Mataram, Garda Asakota.-
Kejaksaan
Tinggi NTB saat sekarang ini masih menunggu hasil keputusan Majelis Hakim
Tingkat Kasasi dalam perkara dugaan korupsi dana mobilitas, prasarana dan
lain-lain kegiatan APBD I Tahun Anggaran 2003 senilai kurang lebih Rp12 Milyar
yang disinyalir melibatkan dua anggota DPRD Tingkat I saat itu yakni Abdul
Kappi dan Rahmat Hidayat.
Menurut
Kepala Kejati NTB melalui Kasi Penkum Kejati NTB, Sugiyanta, SH., pihak
Kejaksaan Tinggi NTB tetap kommit menegakkan hukum dan keadilan. Upaya Kasasi
yang dilakukan pihak Kejati saat sekarang ini adalah didasari atas pertimbangan
komitmen penegakkan hukum paska keluarnya putusan PN Mataram yang membebaskan
dua mantan anggota DPRD I tersebut dari jeratan UU Nomor 31 tahun 1999
sebagaimana yang diubah dengan UU Nomor 20 tahun 2001.
Menurutnya,
alasan hukum yang dijadikan dasar pertimbangan Majelis Hakim PN Mataram dalam
membebaskan kedua terdakwa tersebut sangat tidak masuk akal hanya dikarenakan
adanya mindrehed nota atau nota keberatan yang diajukan terdakwa. Selain itu,
hanya karena didasari bahwa anggaran yang diajukan pada saat itu sudah sah
secara hukum karena palu sidang sudah diketok. Juga, menurutnya, hanya karena
alasan lain karena tidak ada eksekutif review atau judicial review atau dalam
artian dari pihak Mendagri tidak ada koreksi dan dari pihak Peradilan tidak ada
keberatan menyangkut keberadaan anggaran itu, begitupun dengan MK juga tidak
ada keberatan dengan keberadaan anggaran yang dimaksud.

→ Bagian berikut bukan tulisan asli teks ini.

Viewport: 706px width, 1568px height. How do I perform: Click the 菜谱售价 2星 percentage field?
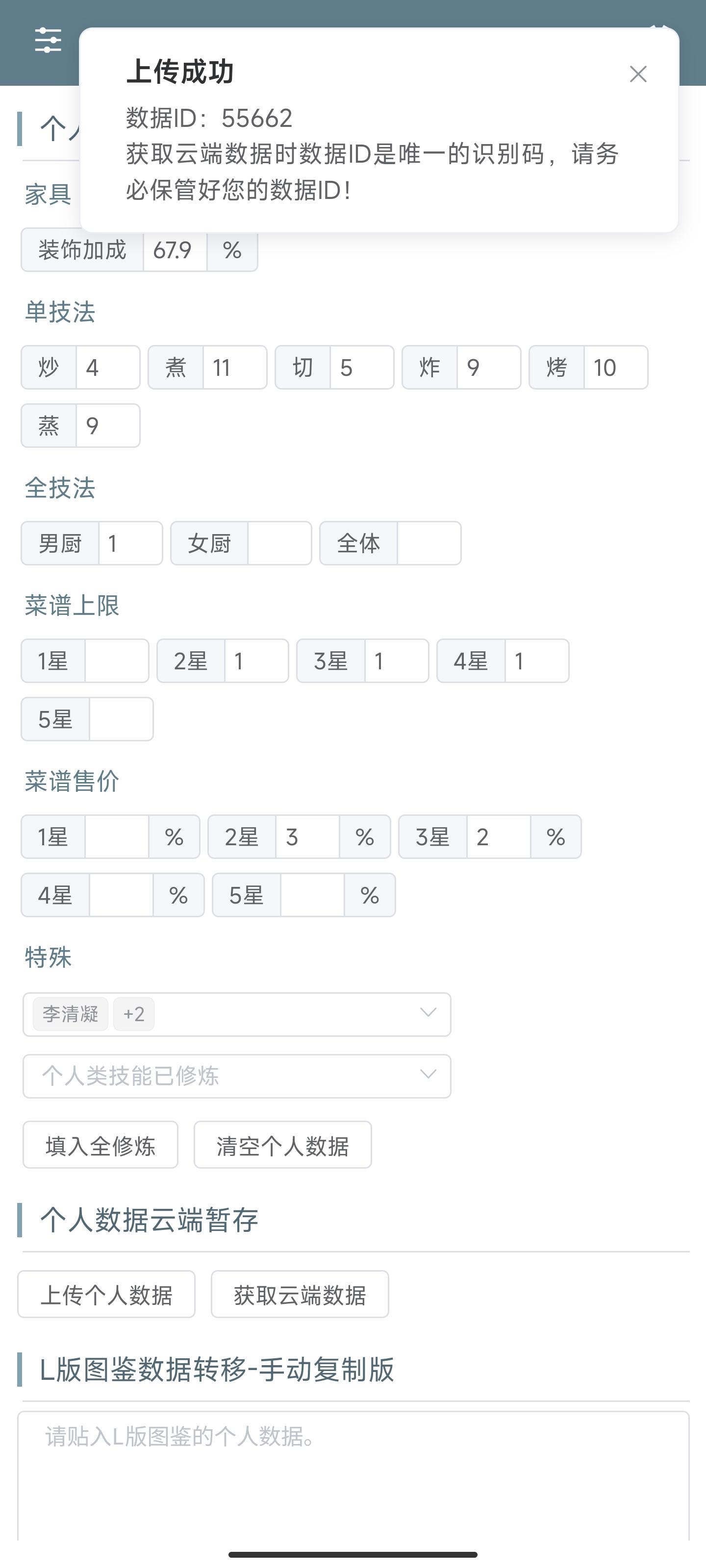click(x=306, y=837)
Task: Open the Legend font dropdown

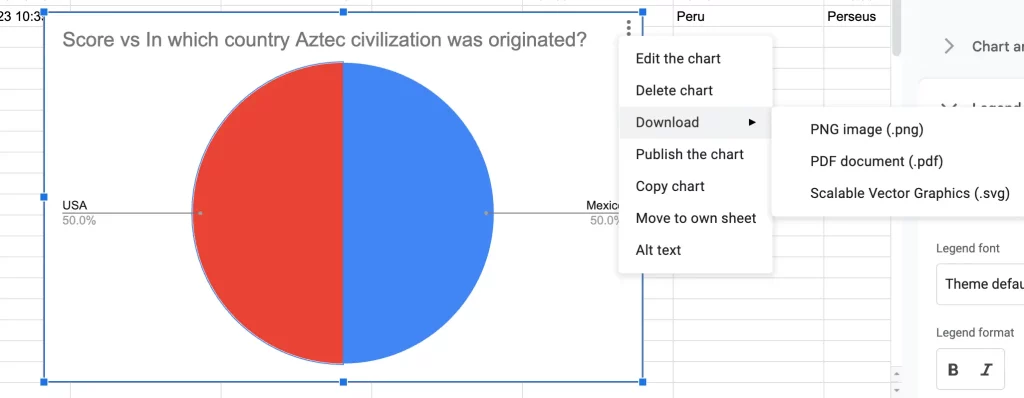Action: coord(980,284)
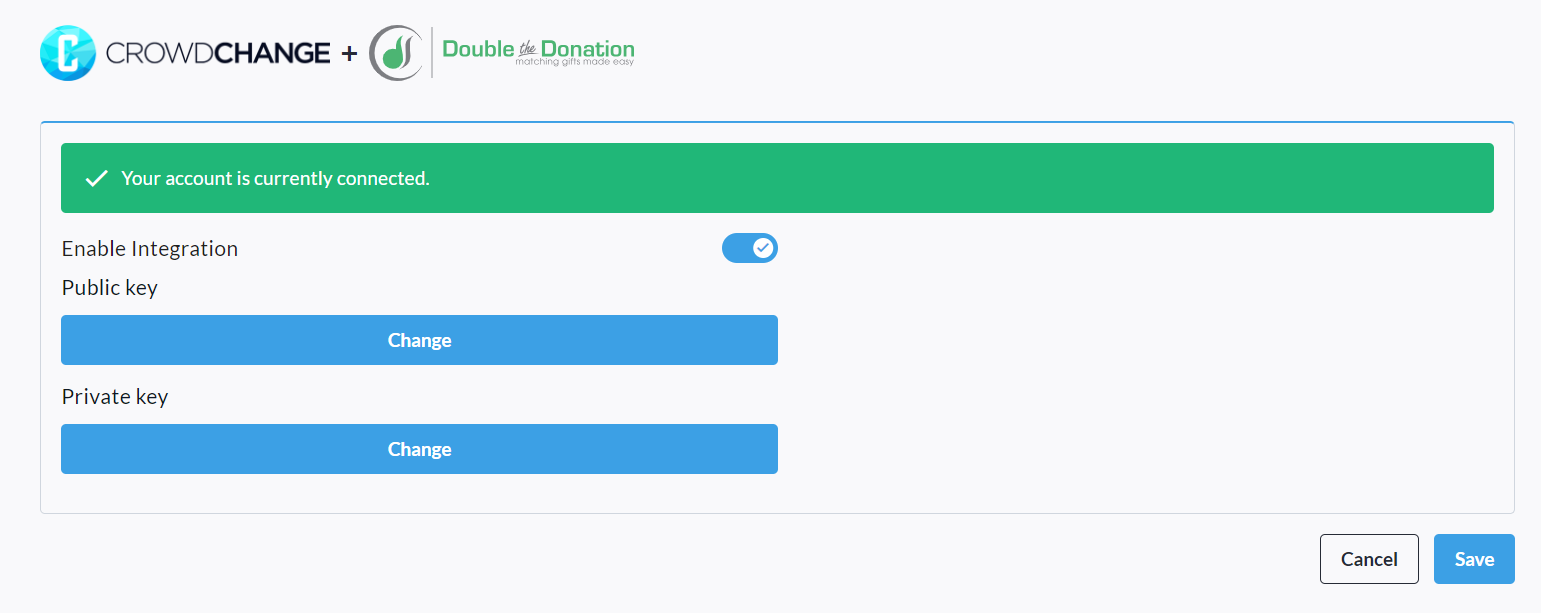Click the Public key label
The image size is (1541, 613).
click(x=110, y=288)
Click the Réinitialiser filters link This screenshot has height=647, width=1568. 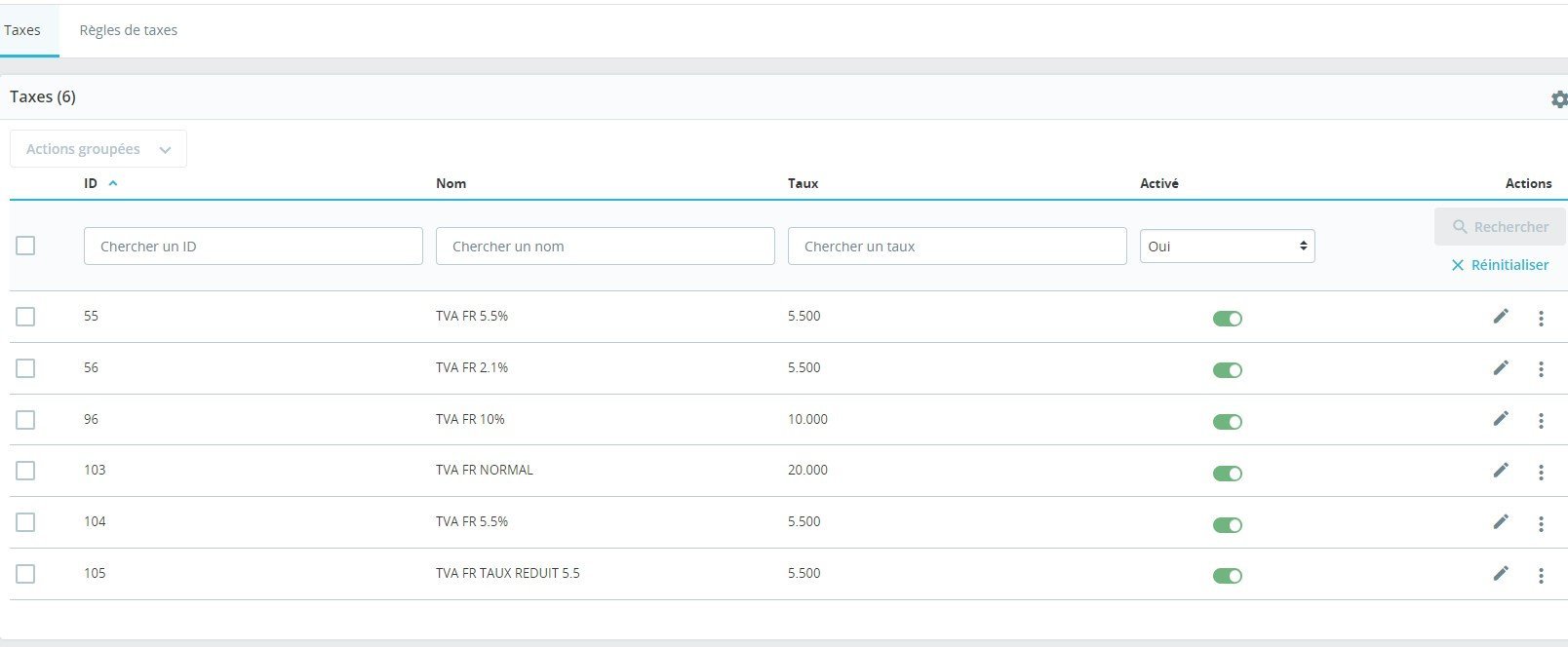click(x=1500, y=265)
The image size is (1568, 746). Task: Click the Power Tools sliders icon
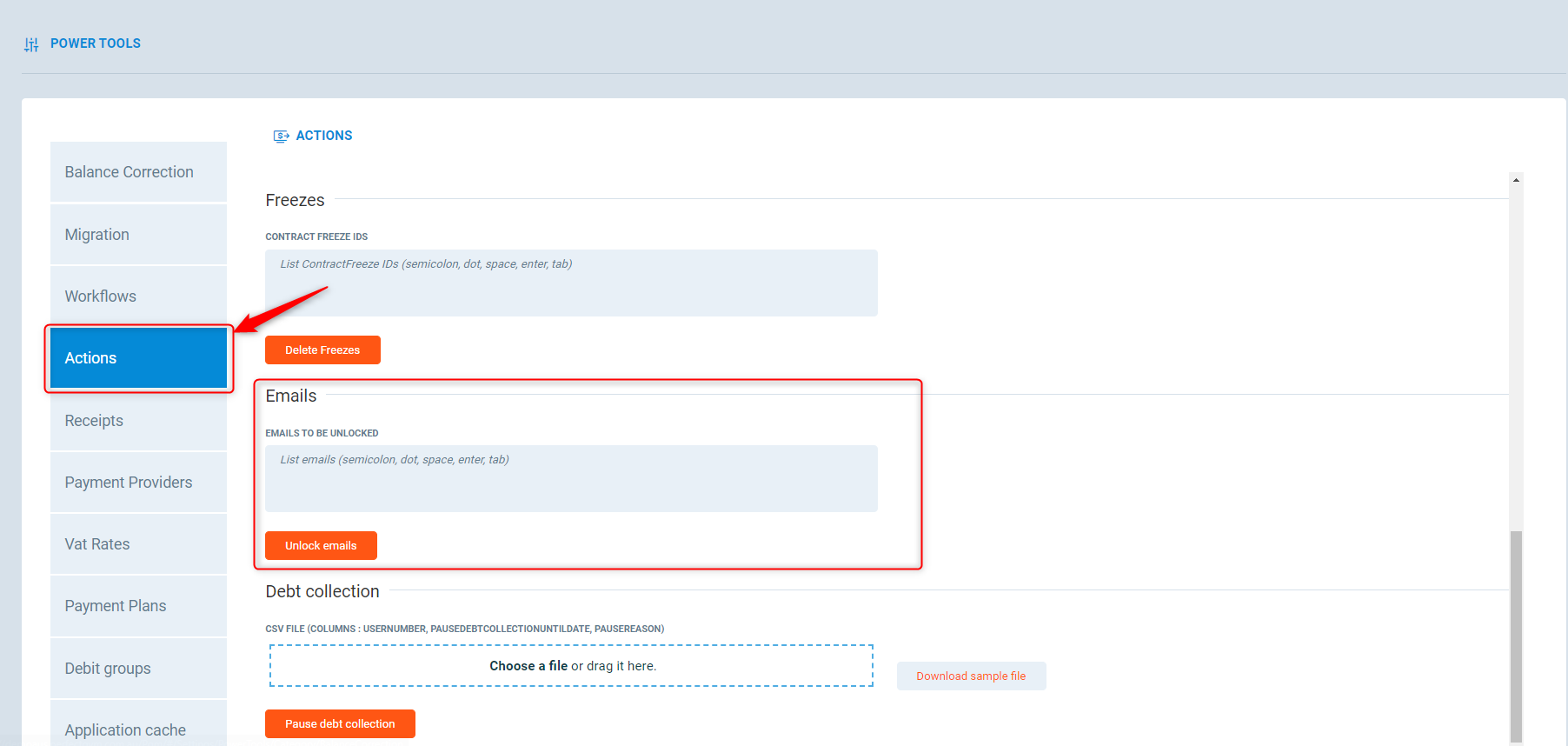point(31,44)
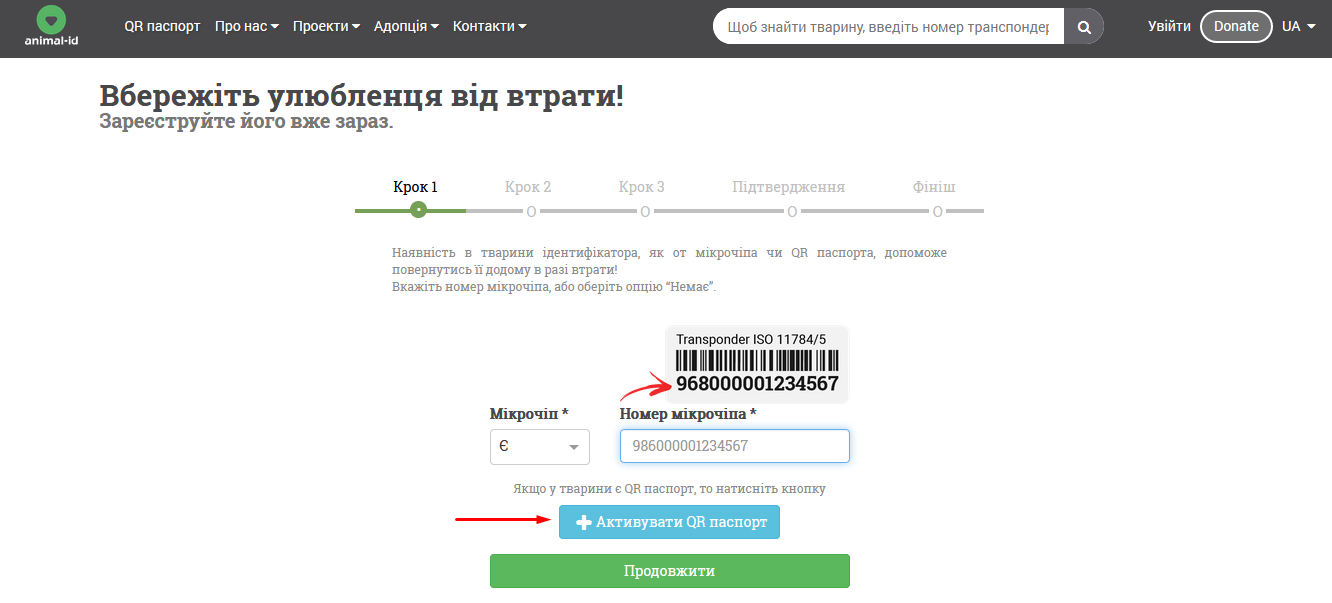Click the search magnifier icon
This screenshot has width=1332, height=603.
click(1083, 27)
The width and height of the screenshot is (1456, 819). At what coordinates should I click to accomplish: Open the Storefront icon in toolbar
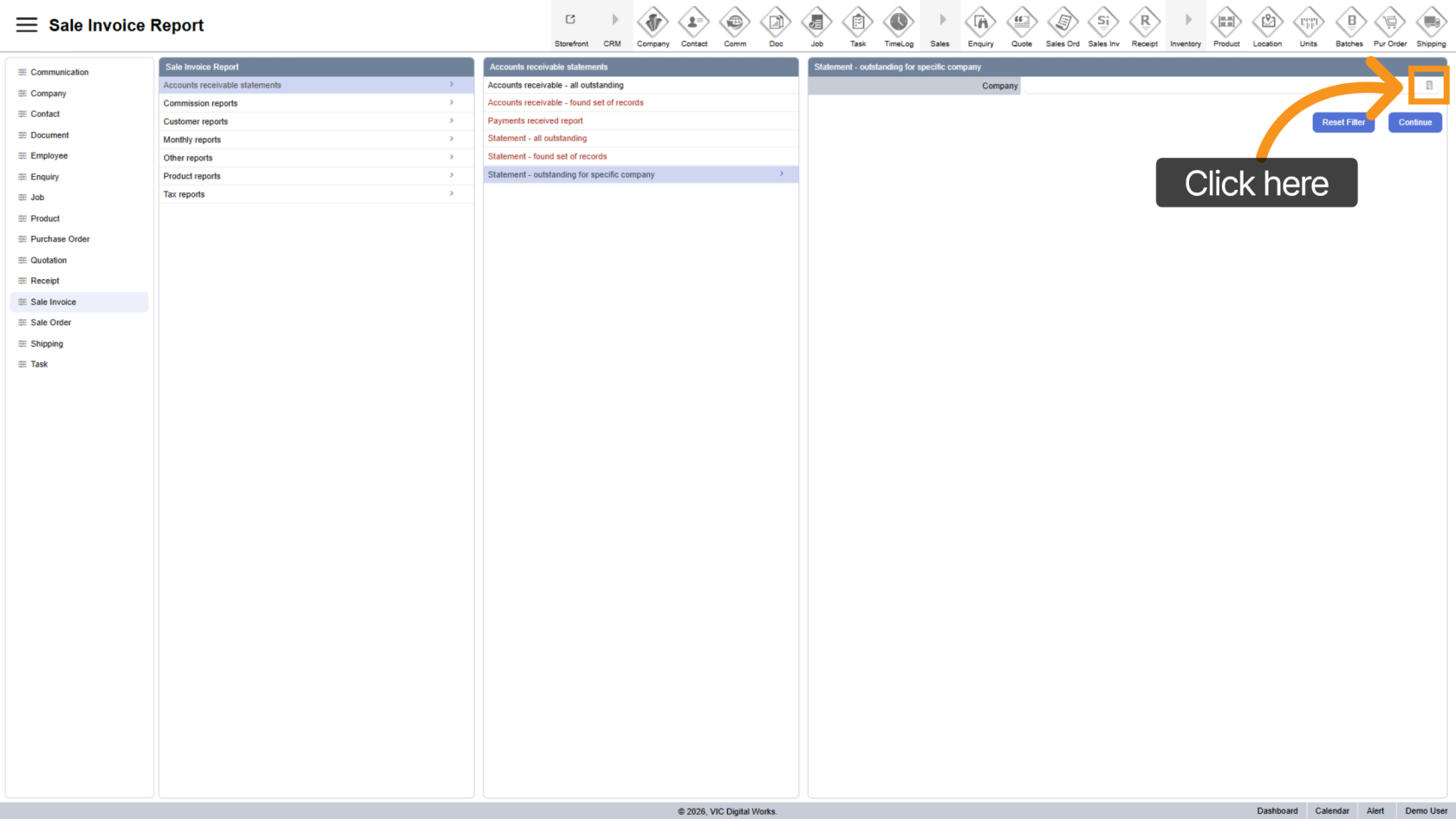click(x=570, y=22)
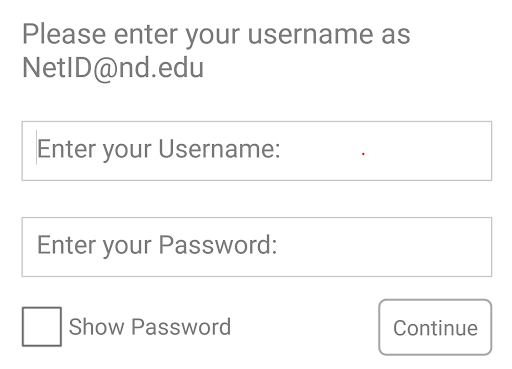Click the Show Password label text
Viewport: 512px width, 369px height.
150,327
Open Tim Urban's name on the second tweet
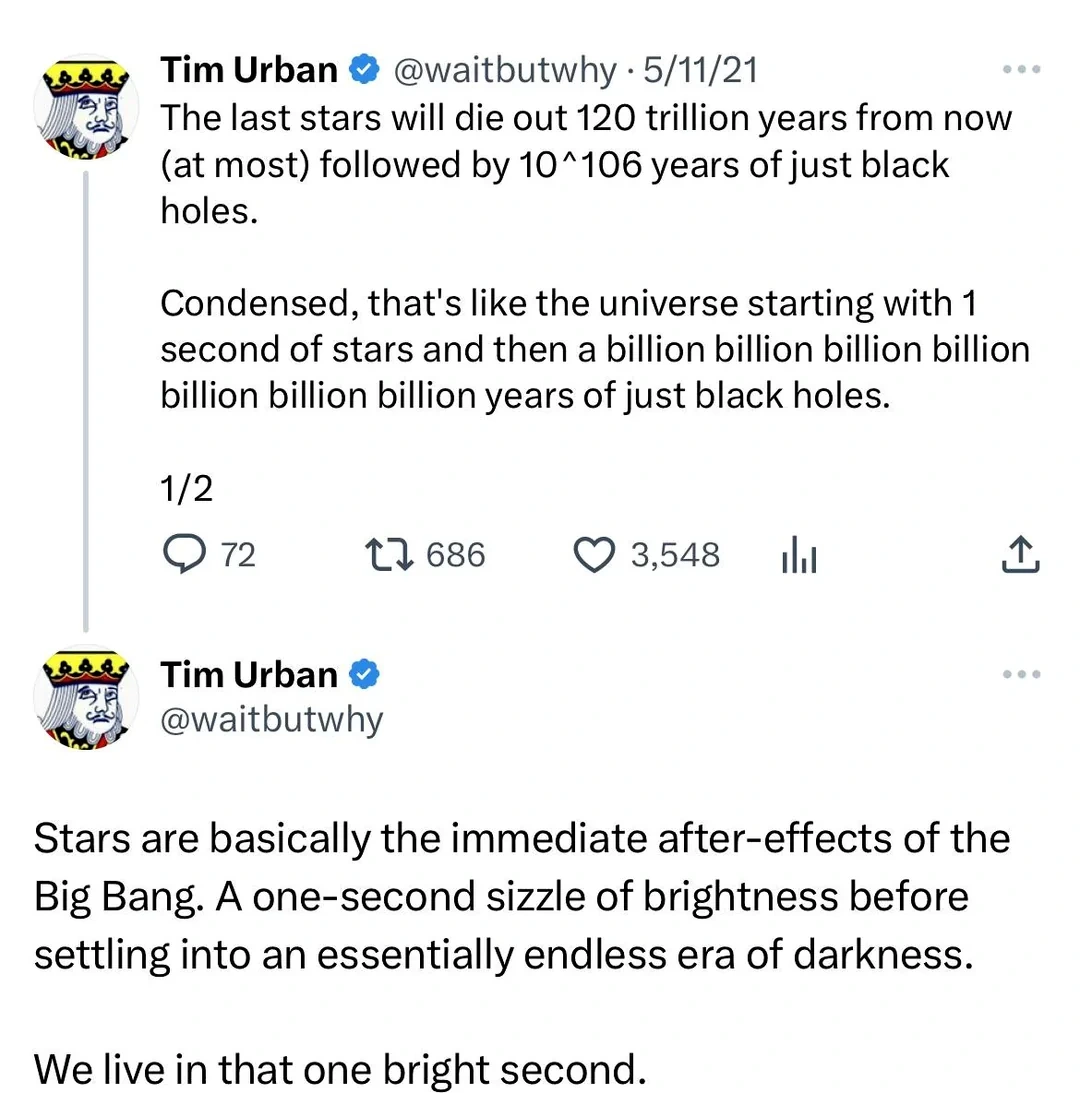The image size is (1080, 1093). (249, 675)
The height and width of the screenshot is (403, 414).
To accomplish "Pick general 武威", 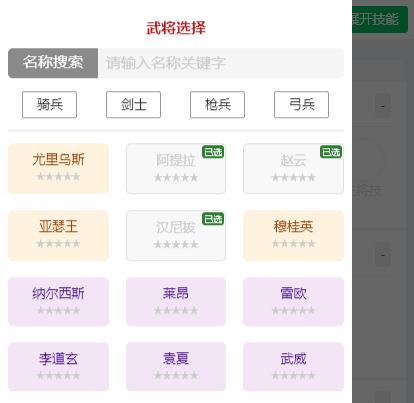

Sehingga anggaran
tersebut sudah ditetapkan menjadi Undang-undang dan tinggal dilaksanakan.
“Menurut
kita, meskipun hal itu tidak ada judicial review dan eksecutive review terhadap
keberadaan anggaran tersebut, akan tetapi pada aspek penggunaan anggarannya
diindikasikan tidak sesuai dengan peruntukannya. Contoh anggaran Mobilitas,
Prasarana dan Lain-lain Kegiatan Tahun Anggaran 2003 dengan total anggaran
sebesar Rp12 Milyar, semestinya dipergunakan pada saat anggota dewan
melaksanakan kegiatan yang bersifat mobile semisal turun ke konstituen. Disitu
pasti ada penggunaan transportasi, akomodasi, dan harus bisa dibuktikan
penggunaannya dengan menunjukkan bukti-bukti penggunaannya seperti kuitansi
dan lain sebagainya.
Nah
dalam kenyatannya, hal ini tidak ada. Justru itu dipergunakan untuk penghasilan
gaji bulanan. Itu kan sudah salah. Itu menurut kita. Tapi menurut hakim, benar
itu,” jelasnya kepada wartawan diruang kerjanya, Rabu (28/09).
Padahal,
menurutnya dalam konteks persoalan ini, kita pada dasarnya tidak berbicara
tentang Pedoman Penyusunan APBD yang menilai sah dan tidak sahnya sebuah
peraturan daerah. “Akan tetapi kita berbicara tentang penggunaan APBD ini
apakah sudah dipergunakan secara baik atau tidak. Jadi ada dugaan
penyalahgunaan kewenangan dalam kasus ini sesuai dengan amanat pasal 3 UU
Nomor 31 tahun 1999 sebagaimana diubah dengan UU Nomor 20 tahun 2001. Jika
dikatakan bahwa anggaran itu mesti dipergunakan untuk mobilitas anggota dewan,
kemudian bukti perjalanan dinas tidak ada, bukti tiketnya juga tidak ada. Akan
tetapi justru masuk pada penghasilan gaji, maka tentu saja ini sudah menyalahi
penggunaannya kan. Oleh karenanya, silahkan masyarakat sendiri yang menilai,
benar apa tidak,” cetusnya. (GA. 211*).